Dave Bryan wrote:
GPC's sized integers appear to be intended to address this very problem. An "Integer (16)" stays 16-bits always, regardless of what GPC uses for "Integer" this year. If a particular interface demands certain-sized parameters, e.g., a 32-bit Boolean, then it appears to me that "Boolean (32)" will always produce the correct type, whereas "WordBool" will produce the correct type now but may not in the future. Surely that is what the GPC manual cautions in the section on sized integers.
(At least that's what I know from other systems, and which makes porting to 64 bits generally rather easy, just recompiling with a compiler for the new target -- as long as you didn't make any assumptions....
But presuming that "int" will be the same across platforms is just such an assumption. (And indeed, as I recall, MS had a lot of initial trouble moving from 16-bit to 32-bit interface calls, because under 16-bit Windows, there were a number of 32-bit parameters that were declared as "long"s -- which were 32-bits under the 16-bit compiler but became 64-bits under the 32-bit compiler.

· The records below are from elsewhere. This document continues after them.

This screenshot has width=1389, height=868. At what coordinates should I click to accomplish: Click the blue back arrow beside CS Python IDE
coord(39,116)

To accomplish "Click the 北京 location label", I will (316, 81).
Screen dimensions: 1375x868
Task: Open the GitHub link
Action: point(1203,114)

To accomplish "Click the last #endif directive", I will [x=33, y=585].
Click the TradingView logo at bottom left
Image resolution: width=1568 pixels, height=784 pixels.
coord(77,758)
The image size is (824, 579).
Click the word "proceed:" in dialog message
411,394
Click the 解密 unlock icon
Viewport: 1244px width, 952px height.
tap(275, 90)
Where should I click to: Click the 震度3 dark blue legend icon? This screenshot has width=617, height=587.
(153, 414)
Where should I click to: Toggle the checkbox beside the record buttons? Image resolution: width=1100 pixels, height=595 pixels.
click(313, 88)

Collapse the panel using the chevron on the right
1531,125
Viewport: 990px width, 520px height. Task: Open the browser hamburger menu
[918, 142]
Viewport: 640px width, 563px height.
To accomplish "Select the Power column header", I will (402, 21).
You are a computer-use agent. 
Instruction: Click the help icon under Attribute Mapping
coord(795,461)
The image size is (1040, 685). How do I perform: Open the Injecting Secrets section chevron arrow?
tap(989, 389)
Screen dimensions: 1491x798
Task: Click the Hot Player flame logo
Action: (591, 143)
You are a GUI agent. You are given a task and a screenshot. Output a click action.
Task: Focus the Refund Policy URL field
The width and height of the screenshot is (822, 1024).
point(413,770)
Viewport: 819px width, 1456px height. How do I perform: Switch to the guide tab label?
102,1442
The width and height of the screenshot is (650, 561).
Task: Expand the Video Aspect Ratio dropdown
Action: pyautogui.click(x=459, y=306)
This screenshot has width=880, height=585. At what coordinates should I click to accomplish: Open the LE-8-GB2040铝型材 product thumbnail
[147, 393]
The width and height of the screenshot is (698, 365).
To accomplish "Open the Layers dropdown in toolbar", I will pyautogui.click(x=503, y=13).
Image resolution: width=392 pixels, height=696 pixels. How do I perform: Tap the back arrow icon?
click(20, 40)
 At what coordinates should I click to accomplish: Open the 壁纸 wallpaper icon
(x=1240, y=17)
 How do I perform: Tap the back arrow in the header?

And so a lot of programs failed to work when recompiled, because they remained 32-bit parameters under the new interface.)
The problem is that C doesn't have, as far as I know, a method of declaring an integer of a guaranteed size, which makes interfacing across compilers problematic. You can pick some types that happen to work today, but they aren't guaranteed to work tomorrow. ISO Pascal, of course, has the same problem. GPC appears to solve that problem by providing sized integers. (Ada also recognizes this problem and solves it by providing optional "representation attributes" to guarantee a particular size where needed.)
"WordBool" and "Boolean (32)" solve different problems: the former when interfacing to a GNU C routine that uses "unsigned int" and where the parameter size is intended to track changes in the size of GNU C's "int", and the latter when interfacing to third-party routines that require specific parameter sizes.
I do not think that "explicitely sized" types really solve the problem. Namely, the types are chosen to have needed properties, for example a type must be big enough to allow indexing any array and must be efficiently passed to procedures. Proper sizes depend on target processor and also on the compiler used. They also reflect same design choces of OS writers. On Unix OS interface assumed that long is big enough to hold file offsetes (but this is not true now). Many 64-bit compilers make int still 32 bit and only long and pointers are 64 bits. On Wine list I saw a post stating that 64-bit Microsoft interface uses 32-bit ints and longs and 64-bit pointers (which violates one of basic assumptions in C). So for OS interface one really has to tune mapping for a given flavor -- however such mapping may be hidden in some small unit like: unit mstypes; interface type MSInt = Integer; .... MBBool = Integer; ...
Of course, I assume that there is a way to specify needed type, but mapping of usual Pascal types is likly to require less changes than using explicit sizes. So I would limit explicit sizes to the cases when one really means given size, like graphic program optimized for fixed bit-depth or reading file formats with prescribed size (but for files, due to endiannes problems reading bytes and reconstructing values seems preferable).